PUSLINCH – While the province has announced they are building new highways, Puslinch mayor James Seeley is looking for a more firm commitment on a future phase of a bypass around Puslinch in the coming year. 

In a year-end interview, Seeley said the province has prioritized the Bradford bypass and Highway 413 but don’t have a firm construction date on the third-phase of the Morriston bypass.

The province announced re-commitment to the project in summer 2020 and there are plans for initial phases of construction, which include changes to Hanlon Expressway interchanges, to begin in 2022. 

Seeley said the township is disappointed the province hasn't fully committed to a construction start date on a new road that would go from Highway 401 to Highway 6 around Maddaugh Road, which moves a majority of traffic that normally passes through Puslinch. 

“That’s a huge economic benefit, in my opinion, to the Kitchener-Waterloo and greater Guelph area, Hamilton area for improved transportation of goods and manufacturing goods,” Seeley said. 

“There was a coalition that we’re reviving as we speak. We’re going to re-pledge our case to the province.”

Seeley said the province’s re-commitment was mainly from private sector lobbying, and this coalition is connecting the private and municipal sectors to reaffirm support for this bypass. 

Issues around roads and transportation aren’t uncommon in Wellington County. Seeley said speeding concerns are likely the number one complaint any mayor might hear about from residents. 

He explained most concerns are on county roads and as part of their roads committee, he and other members are pushing to get the roads master action plan going. 

Priority for him in Puslinch is establishing community safety zones, where speeding fines are doubled, in Aberfoyle and he’s supportive of establishing photo radar in the same area. 

However, he said people need to change their driving habits generally and drive like they live there.

“They’re speeding in someone else’s community, they may not speed in their own community,” Seeley said. “I feel that we almost need the province or some sort of educational component to get to everybody and say ‘everybody slow down.’”

As chair of the Top Aggregate Producing Municipalities of Ontario association, Seeley said they are looking to advocate for further changes to the way aggregate operators are assessed. 

Puslinch is home to many gravel pits, and Seeley said they are good operators, but MPAC assessments gives them a discounted tax rate which puts a burden on residents. 

“They’re making a lot of money selling their aggregate, they definitely have the means to pay the taxes,” Seeley said. “That’s not their fault, it’s MPAC misinterpreting in my opinion some of the legislation and how they’re applying that legislation is detrimental to Puslinch.”

Putting this pressure on to change assessment is a main goal that will benefit municipalities with gravel pits and others who may have them in the future when other areas dry up. 

One of the highlights over the previous year to the mayor was the township’s recognition in an MPAC publication highlighting their shift to online building permit system. 

He also noted the township received federal and provincial funding to revitalize the Puslinch Community Centre grounds and the old Morriston baseball diamond  with new lighting and other upgrades. 

These improvements are expected next year and Seeley said he hopes people can take advantage of them next summer.

RECORDS SHOWN:

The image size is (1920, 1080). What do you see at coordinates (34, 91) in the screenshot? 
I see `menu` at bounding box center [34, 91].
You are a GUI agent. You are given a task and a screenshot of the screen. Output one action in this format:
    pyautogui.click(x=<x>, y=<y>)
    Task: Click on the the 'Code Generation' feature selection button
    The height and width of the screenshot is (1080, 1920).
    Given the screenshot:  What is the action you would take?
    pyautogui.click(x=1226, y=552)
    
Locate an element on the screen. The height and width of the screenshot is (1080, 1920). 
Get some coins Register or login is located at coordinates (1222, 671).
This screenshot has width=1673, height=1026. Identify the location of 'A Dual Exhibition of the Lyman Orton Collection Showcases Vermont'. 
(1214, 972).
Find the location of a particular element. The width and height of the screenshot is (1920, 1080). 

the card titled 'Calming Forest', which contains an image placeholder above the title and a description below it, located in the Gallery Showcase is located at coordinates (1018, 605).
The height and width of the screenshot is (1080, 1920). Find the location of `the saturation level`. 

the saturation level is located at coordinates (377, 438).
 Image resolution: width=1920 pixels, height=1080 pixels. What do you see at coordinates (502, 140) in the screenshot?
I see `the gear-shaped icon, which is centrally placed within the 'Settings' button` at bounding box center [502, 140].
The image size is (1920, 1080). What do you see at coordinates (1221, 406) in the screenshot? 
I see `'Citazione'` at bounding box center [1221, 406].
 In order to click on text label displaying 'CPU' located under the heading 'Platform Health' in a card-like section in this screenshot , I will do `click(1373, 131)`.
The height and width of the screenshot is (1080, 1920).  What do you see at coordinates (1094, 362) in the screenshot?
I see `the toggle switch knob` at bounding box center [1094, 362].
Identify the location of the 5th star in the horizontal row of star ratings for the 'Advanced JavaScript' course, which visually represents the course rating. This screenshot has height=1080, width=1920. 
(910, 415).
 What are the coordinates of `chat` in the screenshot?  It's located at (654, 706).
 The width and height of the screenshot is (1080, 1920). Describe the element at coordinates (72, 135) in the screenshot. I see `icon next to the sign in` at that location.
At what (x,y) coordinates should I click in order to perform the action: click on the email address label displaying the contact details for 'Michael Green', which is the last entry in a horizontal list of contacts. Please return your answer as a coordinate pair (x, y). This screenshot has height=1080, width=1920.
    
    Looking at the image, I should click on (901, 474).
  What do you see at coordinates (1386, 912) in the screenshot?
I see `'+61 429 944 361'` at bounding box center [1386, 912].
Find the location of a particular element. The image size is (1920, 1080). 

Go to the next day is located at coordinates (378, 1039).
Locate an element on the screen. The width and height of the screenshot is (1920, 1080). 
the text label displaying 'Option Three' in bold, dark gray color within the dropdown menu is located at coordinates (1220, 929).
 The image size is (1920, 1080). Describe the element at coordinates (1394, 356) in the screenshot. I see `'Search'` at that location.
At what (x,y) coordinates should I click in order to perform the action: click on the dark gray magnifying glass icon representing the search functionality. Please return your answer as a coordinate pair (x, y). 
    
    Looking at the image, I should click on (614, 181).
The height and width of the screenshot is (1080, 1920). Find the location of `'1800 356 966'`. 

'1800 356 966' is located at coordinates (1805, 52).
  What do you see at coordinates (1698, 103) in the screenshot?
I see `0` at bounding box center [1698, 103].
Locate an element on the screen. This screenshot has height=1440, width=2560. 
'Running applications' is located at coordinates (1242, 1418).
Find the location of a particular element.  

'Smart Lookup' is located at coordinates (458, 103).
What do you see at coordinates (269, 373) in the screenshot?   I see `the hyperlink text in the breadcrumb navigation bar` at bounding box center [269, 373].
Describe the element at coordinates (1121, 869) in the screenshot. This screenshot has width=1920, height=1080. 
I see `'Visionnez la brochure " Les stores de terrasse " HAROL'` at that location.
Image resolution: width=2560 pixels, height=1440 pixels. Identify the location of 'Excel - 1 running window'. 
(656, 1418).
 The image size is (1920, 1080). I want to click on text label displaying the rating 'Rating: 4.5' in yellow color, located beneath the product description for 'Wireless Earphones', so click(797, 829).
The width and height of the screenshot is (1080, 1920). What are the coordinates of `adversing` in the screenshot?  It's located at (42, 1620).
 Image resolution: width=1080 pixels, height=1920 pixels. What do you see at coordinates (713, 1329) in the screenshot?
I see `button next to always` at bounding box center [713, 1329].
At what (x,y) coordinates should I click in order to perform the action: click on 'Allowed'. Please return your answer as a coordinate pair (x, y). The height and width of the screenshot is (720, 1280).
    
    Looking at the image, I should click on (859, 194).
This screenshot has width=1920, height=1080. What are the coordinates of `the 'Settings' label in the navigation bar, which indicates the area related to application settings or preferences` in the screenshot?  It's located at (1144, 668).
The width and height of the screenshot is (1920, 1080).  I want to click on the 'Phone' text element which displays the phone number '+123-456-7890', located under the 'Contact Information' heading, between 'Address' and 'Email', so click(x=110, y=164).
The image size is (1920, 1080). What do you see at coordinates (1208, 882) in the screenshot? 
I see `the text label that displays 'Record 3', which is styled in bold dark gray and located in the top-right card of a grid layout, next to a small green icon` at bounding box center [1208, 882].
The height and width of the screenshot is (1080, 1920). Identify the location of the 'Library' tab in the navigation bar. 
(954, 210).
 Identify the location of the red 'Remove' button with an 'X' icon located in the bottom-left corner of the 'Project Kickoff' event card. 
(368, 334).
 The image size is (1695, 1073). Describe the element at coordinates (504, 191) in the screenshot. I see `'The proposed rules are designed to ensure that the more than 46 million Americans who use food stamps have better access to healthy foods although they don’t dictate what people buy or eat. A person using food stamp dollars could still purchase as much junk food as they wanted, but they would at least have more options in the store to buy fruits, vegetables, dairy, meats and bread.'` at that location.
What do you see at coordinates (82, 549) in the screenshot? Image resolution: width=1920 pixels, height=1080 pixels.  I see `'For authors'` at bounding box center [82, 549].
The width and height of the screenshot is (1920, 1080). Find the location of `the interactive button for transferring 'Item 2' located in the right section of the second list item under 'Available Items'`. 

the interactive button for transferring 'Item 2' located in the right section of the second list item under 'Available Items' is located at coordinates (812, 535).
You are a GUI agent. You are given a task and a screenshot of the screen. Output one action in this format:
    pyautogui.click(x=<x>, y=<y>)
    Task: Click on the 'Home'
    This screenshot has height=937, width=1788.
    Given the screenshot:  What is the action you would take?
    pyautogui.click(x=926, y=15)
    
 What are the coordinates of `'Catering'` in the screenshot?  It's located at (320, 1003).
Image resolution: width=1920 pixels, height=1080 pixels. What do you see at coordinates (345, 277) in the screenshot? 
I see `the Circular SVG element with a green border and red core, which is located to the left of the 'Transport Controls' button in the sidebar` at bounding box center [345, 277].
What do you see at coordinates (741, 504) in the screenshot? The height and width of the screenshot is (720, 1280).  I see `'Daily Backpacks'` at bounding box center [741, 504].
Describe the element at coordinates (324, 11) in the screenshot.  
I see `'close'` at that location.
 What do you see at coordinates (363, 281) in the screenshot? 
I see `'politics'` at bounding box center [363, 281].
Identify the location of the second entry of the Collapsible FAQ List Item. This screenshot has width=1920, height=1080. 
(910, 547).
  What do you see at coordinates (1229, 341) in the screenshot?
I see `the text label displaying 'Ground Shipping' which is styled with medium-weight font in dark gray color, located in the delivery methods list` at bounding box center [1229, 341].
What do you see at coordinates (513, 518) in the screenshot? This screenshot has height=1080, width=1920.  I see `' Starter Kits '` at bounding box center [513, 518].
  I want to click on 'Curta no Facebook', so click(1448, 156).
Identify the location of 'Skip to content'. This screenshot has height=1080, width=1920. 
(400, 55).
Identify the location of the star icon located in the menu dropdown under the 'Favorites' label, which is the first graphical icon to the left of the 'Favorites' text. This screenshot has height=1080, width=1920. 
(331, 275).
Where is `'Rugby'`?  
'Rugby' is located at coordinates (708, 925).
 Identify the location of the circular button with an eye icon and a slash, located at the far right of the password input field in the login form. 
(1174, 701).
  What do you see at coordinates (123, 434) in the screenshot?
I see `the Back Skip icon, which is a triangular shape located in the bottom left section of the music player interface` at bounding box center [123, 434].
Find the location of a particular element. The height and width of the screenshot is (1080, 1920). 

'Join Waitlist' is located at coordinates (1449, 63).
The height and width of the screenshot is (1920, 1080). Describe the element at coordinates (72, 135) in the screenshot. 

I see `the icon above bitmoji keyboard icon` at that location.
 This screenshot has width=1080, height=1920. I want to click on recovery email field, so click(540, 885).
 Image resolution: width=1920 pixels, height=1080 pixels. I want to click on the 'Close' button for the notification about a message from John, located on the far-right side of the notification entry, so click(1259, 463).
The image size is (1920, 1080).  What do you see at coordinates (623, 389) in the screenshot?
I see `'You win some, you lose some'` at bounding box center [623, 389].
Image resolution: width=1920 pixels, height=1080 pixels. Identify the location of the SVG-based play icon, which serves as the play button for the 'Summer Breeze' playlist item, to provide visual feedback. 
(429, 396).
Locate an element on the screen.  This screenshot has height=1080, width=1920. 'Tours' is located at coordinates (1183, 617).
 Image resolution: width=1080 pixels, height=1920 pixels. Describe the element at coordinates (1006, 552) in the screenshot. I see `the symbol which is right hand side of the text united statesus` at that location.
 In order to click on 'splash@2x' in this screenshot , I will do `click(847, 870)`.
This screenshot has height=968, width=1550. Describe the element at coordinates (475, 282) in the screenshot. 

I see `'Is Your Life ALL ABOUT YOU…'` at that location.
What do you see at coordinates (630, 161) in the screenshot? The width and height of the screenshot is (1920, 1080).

YOUR TASK:
According to the Puslinch news article, what two projects has the province prioritized ahead of the third phase of the Morriston bypass? The items are separate material, unrelated to the Puslinch news article.

SOLUTION:
The Bradford bypass and Highway 413.